A year or so passed and my dad was very different. He didn’t go out much at all anymore. He was even more secluded in his room. I’d been spending the night to go to my dentist’s appointments which were in Lakewood. Every time I was over there, my mom made a big deal about the fact that she had to “undo” the couch so I could sleep on it. By “undo” she meant move all of her unnecessary crap like a pile of candy, pyramid of cigarettes, and perfectly folded napkins. So, she’d pitch a fit about all the effort she put into my visits. My braces came off, then I got married. I had another dentist appointment lined up a few weeks later. My mom made my dad cancel my visit though. Why? Because she didn’t want to have to “undo” her couch. He sounded so sad on the phone then. I think he knew he was losing me too. She’d driven everyone else away and now she was doing it to me, her own daughter.

The cruelest joke of all now is she calls me every day. I have to hear her voice every day. A women who couldn’t even be bothered to pick up the phone when I called before. A woman who couldn’t be bothered to move a few things off a couch (or god forbid, let her daughter do it) so her daughter could sleep there. A woman who takes everything that matters away from  people while shouting from the rooftops about how much she does for other people. As though buying my dad some iced tea he liked makes up for the years she kicked him out of their bedroom, for never listening to him, for never caring, for the gross neglect.

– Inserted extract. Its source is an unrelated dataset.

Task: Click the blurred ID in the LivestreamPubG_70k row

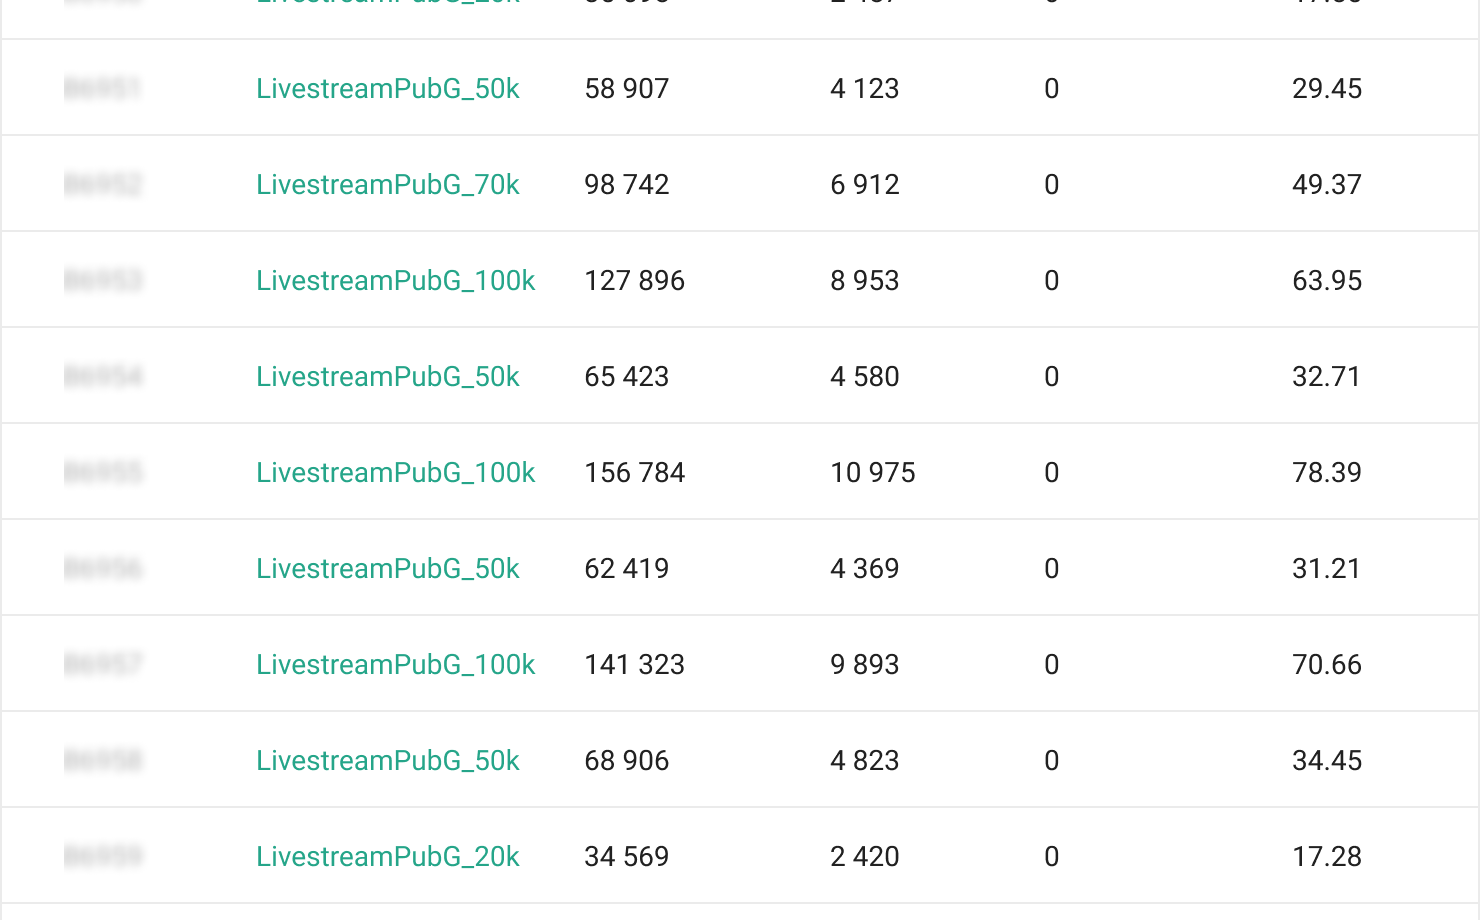Action: tap(103, 185)
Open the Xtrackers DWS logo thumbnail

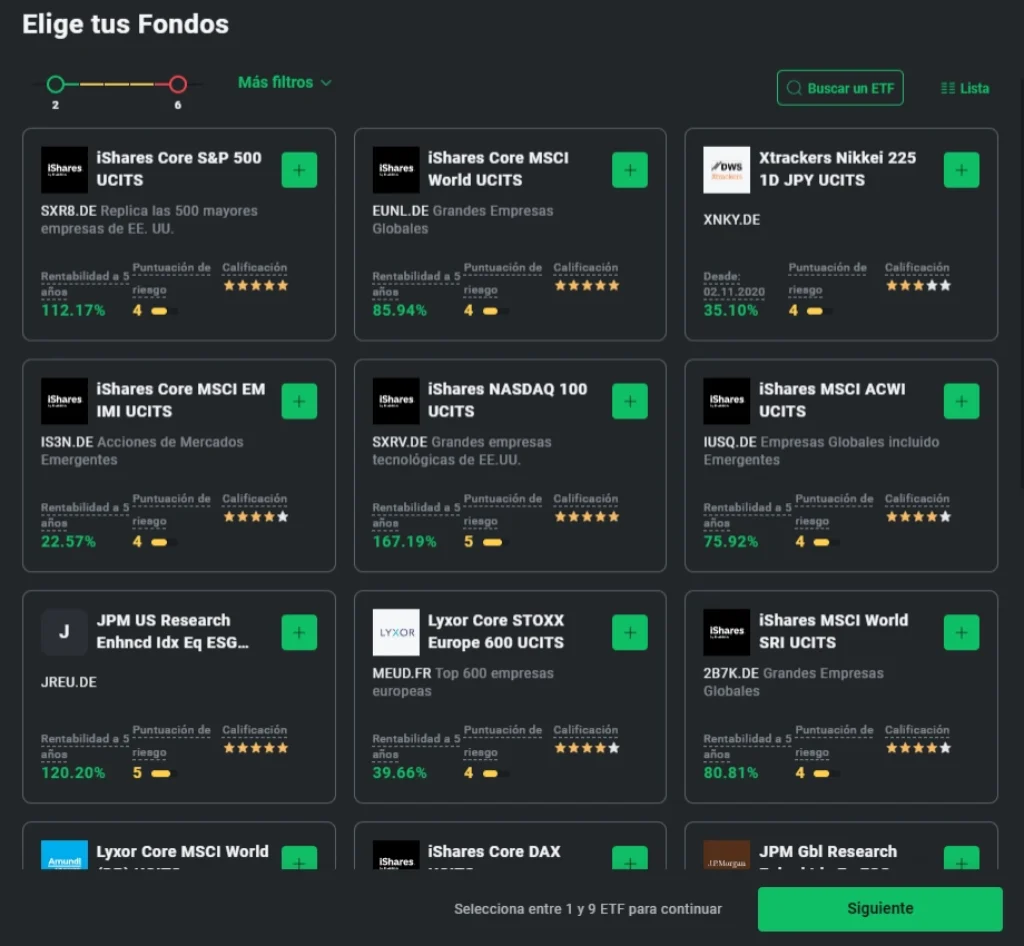point(726,170)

When I got pregnant, I refused to go in their house because she smoked in there and didn’t have the decency to smoke outside for me. Then when September was born my mom didn’t feel like coming over to visit to meet her new granddaughter even though a ride was all lined up. Every time she made my dad cancel. He had to hear my frustration and anger. She never did. How unfair. As the months rolled on leading up to my dad’s passing, my mom cancelled nearly every visit, and every time she made my dad do it. She pushed me away because I wouldn’t do things on her terms anymore. And my dad suffered for it. And that isn’t fair either.

Around Christmas, my dad called again to cancel a visit. He said, “You sound disappointed.” I said, “No, I’m used to it now.” He paused for a moment then said, “Maybe we’ll see you next Christmas, Jesus!”

I know he was frustrated and too weak to do anything about it at that point. And that’s so shitty. My mom robbed me of the last months of my dad’s life and I was too busy being pissed to argue. That’s a shitty regret to have, believe me.